Un governo in carica, dice il Quirinale, c’è. E non è inoperoso. Anzi, in questi pochi giorni di stallo totale, Monti e parlamento potrebbero decidere di spendere tutto il poco che si può (circa 40 miliardi) da qui al 2014 pagando i debiti con le imprese. Niente va più. Un’ipoteca reale e quasi definitiva su qualsiasi «governo di cambiamento».

Oggi pomeriggio infatti camera e senato si riuniscono per votare una relazione del governo sui conti pubblici che è l’antipasto del Def, il documento che avvia il lungo travaglio della finanziaria (legge di bilancio). Il governo riconosce che l’economia è «gravemente compromessa» e, com’è noto, Monti per rivitalizzarla ha in mano una carta sola: 40 miliardi di euro come rimborsi di crediti alle imprese, 20 miliardi a partire da giugno 2013 e altri 20 nel 2014. Questi crediti riguardano un’impresa italiana su 4, per un importo totale che Bankitalia stima in tutto in 91 miliardi, di cui 11 già ceduti a intermediari finanziari.

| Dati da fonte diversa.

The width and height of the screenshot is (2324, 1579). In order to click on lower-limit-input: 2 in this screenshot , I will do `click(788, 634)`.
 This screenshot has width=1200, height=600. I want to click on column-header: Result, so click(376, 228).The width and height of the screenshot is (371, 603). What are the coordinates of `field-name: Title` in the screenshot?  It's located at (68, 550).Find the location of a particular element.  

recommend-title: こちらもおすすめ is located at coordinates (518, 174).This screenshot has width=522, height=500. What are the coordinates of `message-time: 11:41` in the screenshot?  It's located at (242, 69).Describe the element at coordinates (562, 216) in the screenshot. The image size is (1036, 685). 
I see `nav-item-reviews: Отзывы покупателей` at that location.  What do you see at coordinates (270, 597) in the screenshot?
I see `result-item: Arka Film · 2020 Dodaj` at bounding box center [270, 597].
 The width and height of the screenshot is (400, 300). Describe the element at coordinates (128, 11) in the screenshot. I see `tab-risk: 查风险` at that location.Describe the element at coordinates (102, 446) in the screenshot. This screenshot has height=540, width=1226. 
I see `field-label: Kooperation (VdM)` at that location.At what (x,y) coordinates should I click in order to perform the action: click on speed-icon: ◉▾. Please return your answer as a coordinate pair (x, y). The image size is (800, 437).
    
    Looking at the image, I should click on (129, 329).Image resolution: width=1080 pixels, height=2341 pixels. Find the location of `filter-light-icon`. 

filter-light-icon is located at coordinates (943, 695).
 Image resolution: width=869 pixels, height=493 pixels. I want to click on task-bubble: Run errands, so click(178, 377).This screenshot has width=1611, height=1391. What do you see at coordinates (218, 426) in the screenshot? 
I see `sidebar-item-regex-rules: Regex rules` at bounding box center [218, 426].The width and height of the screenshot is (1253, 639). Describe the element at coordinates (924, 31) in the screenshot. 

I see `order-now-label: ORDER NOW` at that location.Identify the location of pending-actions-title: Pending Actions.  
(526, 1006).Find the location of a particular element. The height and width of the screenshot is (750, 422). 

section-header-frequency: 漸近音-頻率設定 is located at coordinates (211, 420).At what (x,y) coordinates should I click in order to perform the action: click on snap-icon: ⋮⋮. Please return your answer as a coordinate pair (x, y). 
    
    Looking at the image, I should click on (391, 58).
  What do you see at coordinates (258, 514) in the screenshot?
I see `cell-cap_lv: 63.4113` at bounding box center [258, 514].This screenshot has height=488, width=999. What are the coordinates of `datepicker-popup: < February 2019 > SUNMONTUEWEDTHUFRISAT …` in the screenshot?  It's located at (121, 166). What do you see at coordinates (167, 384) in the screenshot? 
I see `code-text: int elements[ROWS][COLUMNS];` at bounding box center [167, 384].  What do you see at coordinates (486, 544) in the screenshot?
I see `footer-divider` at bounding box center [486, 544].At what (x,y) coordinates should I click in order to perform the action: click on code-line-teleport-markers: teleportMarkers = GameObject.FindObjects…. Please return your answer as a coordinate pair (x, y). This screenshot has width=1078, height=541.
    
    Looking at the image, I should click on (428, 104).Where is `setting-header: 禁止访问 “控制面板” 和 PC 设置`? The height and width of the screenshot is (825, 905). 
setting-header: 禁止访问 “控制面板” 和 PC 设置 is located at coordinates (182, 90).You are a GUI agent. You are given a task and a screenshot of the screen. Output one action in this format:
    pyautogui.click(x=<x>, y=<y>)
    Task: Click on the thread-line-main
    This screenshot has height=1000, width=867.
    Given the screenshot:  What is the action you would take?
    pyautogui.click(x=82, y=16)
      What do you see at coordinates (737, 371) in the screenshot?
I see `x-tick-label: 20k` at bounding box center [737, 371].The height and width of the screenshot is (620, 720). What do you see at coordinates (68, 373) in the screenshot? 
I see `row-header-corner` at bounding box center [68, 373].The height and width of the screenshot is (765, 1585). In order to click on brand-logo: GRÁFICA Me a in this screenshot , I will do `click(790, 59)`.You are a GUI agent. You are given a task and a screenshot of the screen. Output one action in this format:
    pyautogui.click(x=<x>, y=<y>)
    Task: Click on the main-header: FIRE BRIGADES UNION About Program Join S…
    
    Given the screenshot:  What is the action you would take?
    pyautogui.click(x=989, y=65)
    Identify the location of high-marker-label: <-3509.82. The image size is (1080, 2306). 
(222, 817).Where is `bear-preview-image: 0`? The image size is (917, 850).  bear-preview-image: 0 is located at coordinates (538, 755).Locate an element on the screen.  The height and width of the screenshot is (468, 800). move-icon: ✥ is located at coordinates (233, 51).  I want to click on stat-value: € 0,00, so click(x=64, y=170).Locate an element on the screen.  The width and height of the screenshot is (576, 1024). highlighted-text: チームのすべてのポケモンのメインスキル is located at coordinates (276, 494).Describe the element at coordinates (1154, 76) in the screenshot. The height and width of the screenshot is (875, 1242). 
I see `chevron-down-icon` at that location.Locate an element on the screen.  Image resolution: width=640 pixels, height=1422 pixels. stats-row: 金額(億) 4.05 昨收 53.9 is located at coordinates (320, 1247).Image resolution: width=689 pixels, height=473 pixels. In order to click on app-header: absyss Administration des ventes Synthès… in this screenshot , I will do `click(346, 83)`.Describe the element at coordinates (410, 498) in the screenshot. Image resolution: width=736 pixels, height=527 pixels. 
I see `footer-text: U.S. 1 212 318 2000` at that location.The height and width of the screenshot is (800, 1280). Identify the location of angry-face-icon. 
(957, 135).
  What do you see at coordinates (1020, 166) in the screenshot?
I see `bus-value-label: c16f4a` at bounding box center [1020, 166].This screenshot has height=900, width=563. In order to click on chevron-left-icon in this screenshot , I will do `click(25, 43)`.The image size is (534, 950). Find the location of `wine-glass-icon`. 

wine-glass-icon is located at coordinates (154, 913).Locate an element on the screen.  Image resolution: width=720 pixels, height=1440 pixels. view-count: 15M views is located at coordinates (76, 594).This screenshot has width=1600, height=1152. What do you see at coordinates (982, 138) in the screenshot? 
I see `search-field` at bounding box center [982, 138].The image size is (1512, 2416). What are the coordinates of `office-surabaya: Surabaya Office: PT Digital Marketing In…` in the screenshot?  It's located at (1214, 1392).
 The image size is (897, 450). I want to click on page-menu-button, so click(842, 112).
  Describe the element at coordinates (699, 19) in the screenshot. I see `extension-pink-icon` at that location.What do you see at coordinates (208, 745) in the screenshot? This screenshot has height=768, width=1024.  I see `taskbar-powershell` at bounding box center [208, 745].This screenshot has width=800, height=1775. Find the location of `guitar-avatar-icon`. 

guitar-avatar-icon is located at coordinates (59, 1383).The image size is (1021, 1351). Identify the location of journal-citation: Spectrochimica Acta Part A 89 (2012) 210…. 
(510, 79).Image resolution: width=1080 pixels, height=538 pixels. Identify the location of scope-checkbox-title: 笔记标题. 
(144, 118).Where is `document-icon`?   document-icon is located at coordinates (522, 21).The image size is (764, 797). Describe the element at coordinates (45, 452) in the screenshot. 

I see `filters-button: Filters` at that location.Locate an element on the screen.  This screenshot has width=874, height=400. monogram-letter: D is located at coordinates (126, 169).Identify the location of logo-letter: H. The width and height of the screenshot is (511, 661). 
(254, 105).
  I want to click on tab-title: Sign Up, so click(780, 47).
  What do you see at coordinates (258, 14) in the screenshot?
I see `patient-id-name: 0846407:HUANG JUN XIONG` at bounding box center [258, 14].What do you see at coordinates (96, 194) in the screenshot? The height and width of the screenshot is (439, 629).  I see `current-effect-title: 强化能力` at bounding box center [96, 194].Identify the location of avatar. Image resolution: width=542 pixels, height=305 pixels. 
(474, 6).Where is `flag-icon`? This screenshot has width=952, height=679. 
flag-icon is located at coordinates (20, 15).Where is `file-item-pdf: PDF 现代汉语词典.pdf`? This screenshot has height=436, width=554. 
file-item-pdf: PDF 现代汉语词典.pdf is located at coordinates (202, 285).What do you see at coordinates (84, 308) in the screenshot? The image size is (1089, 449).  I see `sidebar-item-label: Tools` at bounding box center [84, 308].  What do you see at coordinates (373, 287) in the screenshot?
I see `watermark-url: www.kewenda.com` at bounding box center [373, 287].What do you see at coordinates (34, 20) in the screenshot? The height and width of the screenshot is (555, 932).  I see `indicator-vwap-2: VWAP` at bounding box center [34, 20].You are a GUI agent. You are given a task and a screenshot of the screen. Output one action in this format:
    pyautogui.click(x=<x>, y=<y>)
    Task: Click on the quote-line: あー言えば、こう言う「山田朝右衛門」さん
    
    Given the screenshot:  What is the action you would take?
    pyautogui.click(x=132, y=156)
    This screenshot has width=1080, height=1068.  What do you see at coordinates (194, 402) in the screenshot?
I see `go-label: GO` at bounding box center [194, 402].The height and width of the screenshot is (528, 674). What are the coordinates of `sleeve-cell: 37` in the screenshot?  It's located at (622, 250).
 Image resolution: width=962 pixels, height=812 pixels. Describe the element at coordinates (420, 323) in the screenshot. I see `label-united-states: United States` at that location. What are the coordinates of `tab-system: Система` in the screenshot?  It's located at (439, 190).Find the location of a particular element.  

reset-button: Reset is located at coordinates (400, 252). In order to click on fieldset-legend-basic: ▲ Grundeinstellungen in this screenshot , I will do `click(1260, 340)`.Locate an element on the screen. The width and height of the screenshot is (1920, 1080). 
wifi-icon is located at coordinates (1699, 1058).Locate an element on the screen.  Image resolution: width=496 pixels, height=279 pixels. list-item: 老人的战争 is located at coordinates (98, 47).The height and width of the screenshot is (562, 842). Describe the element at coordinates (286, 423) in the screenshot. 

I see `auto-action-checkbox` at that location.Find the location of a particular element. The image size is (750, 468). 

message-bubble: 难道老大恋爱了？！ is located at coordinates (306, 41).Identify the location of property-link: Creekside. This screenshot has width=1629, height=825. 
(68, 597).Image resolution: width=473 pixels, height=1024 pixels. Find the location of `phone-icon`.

Se così fosse, con il deficit ipotizzato al 2,9% del Pil, un pelo sotto il fatidico 3% per il quale l’Italia è sotto osservazione europea (il verdetto è atteso a maggio) si tratterebbe dell’unica e ultima scelta di politica economica a disposizione di questo e del prossimo governo.

Anche perché i tecnici non hanno affatto «salvato» l’Italia come promettevano. Nero su bianco, Monti e Grilli scrivono che quest’anno il Pil calerà almeno dell’1,3% (a settembre prevedevano -0,2%).

Anche il quadro fiscale è drammatico. Secondo gli stessi conti fatti dal governo, nonostante il calo dei redditi le entrate tributarie esplodono. Le imposte dirette ammonteranno l’anno prossimo a 244 miliardi di euro e quelle indirette addirittura a 250 miliardi. Per fare un paragone, il consuntivo 2011 (subito prima dell’arrivo di Monti) diceva 226 miliardi di imposte dirette e 222 miliardi quelle indirette.

Quindi in tre anni +28 miliardi per l’aumento dell’Iva e +18 miliardi per le altre tasse.

L’idea di fondo di tutti questi numeri è che visto il crollo verticale dell’economia registrato alla fine dell’anno, le entrate (pur pompate al massimo) calano di più di quanto facciano le spese. Non a caso, nonostante il livello record della pressione fiscale, all’erario mancheranno 15,5 miliardi di euro (mica poco, l’1% del Pil) per il minore gettito dovuto alla crisi. E altri 10 miliardi si prevede mancheranno nel 2014. Segni meno non pareggiati nemmeno dal miglioramento dello «spread» sugli interessi del debito (secondo le stime sono 6,5 miliardi risparmiati nel 2013 e altri 5 nel 2014). Poca cosa infine l’effetto della spending review: meno di 5 miliardi i risparmi di spesa in più previsti nel biennio.

In questo quadro critico, la giornata di oggi sulle borse sarà la cartina di tornasole delle ultime, estreme, azioni di Napolitano, che proprio per tranquillizzare i mercati ha detto che resterà in carica «fino all’ultimo giorno del mandato» lascia a Palazzo Chigi anche Monti nonostante non abbia mai ricevuto la fiducia dalle nuove camere.

Di sicuro, la pantomima di questo stallo non reggerà a lungo. Approvata la relazione, il governo ha quasi pronto il decreto che sblocca questi 40 miliardi, che dovrebbe dunque essere approvato già dal prossimo consiglio dei ministri per essere poi inviato al parlamento, dove ancora però non sono insediate le commissioni, inclusa quella fondamentale del Bilancio che dovrebbe esaminarlo, insieme alle eventuali proposte su rinvio dell’aumento dell’Iva e della Tares, soluzione «esodati», etc. eventualmente avanzate dai «saggi economici» insediati al Quirinale.